К восьмой строке всякое почти стихотворение с повторяющейся строфикой набирает центробежную силу, ищущую разрешения в лирическом или в чисто дидактическом взрыве. Помимо социального комментария, в строке «Мне никогда, никогда не плясала цыганка», с ее замечательным визуальным контрастом чрезвычайно важной для нас здесь пляшущей черноволосой фигуры на фоне статичной лимонного цвета зимней реки, в стихотворении возникает тема, говоря мягко, противоположного пола, которая — предваряемая срывающимся на фальцет «никогда-никогда» — и решает в конечном счете судьбу стихотворения. Интонация отрицания как бы перевыполняет норму (требуемую) и перехлестывает параметры информации, приближаясь к исповеди. Цель забывается, остается только динамика самих средств. Средства обретают свободу, и сами находят подлинную цель стихотворения.
«Чуя грядущие казни, от рева событий мятежных / Я убежал к нереидам на Черное море...» — тот самый лирический и дидактический взрыв. «Чуя грядущие казни...» — это уже дикция, в новом социуме неприемлемая, выдающая автора с головой, а также — полное им забвение существующей опасности, продиктованное прежде всего средствами, которыми он пользуется.
До известной степени это, конечно, еще ответ на вопрос «Где вы были в 1917 году?», но ответ действительно младенческий, безответственный, сознательно фривольный, произнесенный почти гимназистом: «Я убежал к нереидам на Черное море». (И то сказать: ему было тогда всего лишь 26 лет — для себя сорокалетнего он тогда — в 17-м — мальчишка.)
На деле же — признание это и есть то, ради чего и написано все стихотворение.

────────────────────────────────────────

ЗАДАНИЕ 1: Соответствуют ли отрывку о стихотворении следующие утверждения: (a) автору стихотворения в то время было 26 лет; (b) цыганка пляшет на фоне летней реки; (c) ответ на вопрос о 1917 годе назван взрослым и ответственным? На каждое ответьте «да» или «нет» и приведите решающие слова отрывка дословно.

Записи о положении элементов

────────────────────────────────────────

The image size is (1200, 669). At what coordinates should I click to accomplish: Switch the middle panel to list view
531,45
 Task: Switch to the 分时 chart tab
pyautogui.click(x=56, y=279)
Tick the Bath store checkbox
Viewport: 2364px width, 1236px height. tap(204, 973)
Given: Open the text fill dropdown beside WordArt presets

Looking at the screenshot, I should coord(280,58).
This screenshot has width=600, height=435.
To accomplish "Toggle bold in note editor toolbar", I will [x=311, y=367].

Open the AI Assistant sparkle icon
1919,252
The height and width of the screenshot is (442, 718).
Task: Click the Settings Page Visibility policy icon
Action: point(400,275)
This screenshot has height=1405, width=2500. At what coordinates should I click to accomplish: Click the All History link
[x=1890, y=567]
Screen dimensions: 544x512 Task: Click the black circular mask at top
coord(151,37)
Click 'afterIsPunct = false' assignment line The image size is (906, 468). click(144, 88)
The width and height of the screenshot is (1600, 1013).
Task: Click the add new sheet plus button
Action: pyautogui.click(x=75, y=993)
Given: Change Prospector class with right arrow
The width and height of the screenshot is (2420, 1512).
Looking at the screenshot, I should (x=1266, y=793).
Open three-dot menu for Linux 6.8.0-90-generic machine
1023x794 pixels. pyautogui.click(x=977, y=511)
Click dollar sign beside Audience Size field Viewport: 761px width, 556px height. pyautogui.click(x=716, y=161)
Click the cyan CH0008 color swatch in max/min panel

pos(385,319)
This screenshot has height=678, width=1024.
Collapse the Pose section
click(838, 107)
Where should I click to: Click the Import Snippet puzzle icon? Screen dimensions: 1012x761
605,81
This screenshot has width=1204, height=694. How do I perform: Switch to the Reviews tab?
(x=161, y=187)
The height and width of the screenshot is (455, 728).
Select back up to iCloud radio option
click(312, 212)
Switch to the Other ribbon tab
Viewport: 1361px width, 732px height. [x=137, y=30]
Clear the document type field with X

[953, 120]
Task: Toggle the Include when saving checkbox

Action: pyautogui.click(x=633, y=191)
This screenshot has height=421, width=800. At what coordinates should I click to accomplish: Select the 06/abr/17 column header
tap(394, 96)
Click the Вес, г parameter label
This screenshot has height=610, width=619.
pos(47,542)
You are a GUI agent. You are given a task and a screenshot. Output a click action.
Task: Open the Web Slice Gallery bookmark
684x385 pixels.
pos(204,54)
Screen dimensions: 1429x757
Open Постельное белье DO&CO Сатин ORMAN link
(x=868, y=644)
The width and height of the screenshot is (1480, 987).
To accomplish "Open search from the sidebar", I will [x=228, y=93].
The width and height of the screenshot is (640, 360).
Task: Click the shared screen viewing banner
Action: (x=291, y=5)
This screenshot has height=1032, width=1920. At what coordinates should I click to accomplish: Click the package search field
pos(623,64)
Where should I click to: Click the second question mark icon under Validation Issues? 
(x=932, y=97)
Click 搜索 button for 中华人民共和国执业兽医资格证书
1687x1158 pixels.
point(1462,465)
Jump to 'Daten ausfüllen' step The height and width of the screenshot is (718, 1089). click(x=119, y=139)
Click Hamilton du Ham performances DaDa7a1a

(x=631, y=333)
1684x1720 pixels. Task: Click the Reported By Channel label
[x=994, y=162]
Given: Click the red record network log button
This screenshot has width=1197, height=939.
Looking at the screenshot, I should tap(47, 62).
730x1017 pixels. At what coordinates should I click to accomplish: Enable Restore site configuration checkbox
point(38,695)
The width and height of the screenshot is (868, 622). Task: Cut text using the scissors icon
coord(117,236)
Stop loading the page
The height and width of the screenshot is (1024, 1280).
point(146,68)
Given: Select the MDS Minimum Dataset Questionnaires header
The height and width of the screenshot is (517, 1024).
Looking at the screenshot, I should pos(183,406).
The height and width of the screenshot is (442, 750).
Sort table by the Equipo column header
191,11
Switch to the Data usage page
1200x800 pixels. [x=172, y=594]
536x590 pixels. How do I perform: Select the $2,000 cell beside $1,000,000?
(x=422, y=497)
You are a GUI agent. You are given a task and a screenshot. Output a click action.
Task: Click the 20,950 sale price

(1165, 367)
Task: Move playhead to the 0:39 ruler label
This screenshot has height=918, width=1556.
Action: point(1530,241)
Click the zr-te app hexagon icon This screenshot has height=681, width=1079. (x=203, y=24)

────────────────────────────────────────

ЗАДАНИЕ 2: Воспроизведите без изменений строки записей от строки с «Given: Open the» до строки с «Action: pyautogui.click(x=75, y=993)», включая обе.

РАЗБОР РЕШЕНИЯ 1:
(a) Да: «ему было тогда всего лишь 26 лет».
(b) Нет: «статичной лимонного цвета зимней реки».
(c) Нет: «ответ действительно младенческий, безответственный, сознательно фривольный».

РАЗБОР РЕШЕНИЯ 2:
Given: Open the text fill dropdown beside WordArt presets

Looking at the screenshot, I should coord(280,58).
This screenshot has width=600, height=435.
To accomplish "Toggle bold in note editor toolbar", I will [x=311, y=367].

Open the AI Assistant sparkle icon
1919,252
The height and width of the screenshot is (442, 718).
Task: Click the Settings Page Visibility policy icon
Action: point(400,275)
This screenshot has height=1405, width=2500. At what coordinates should I click to accomplish: Click the All History link
[x=1890, y=567]
Screen dimensions: 544x512 Task: Click the black circular mask at top
coord(151,37)
Click 'afterIsPunct = false' assignment line The image size is (906, 468). click(144, 88)
The width and height of the screenshot is (1600, 1013).
Task: Click the add new sheet plus button
Action: pyautogui.click(x=75, y=993)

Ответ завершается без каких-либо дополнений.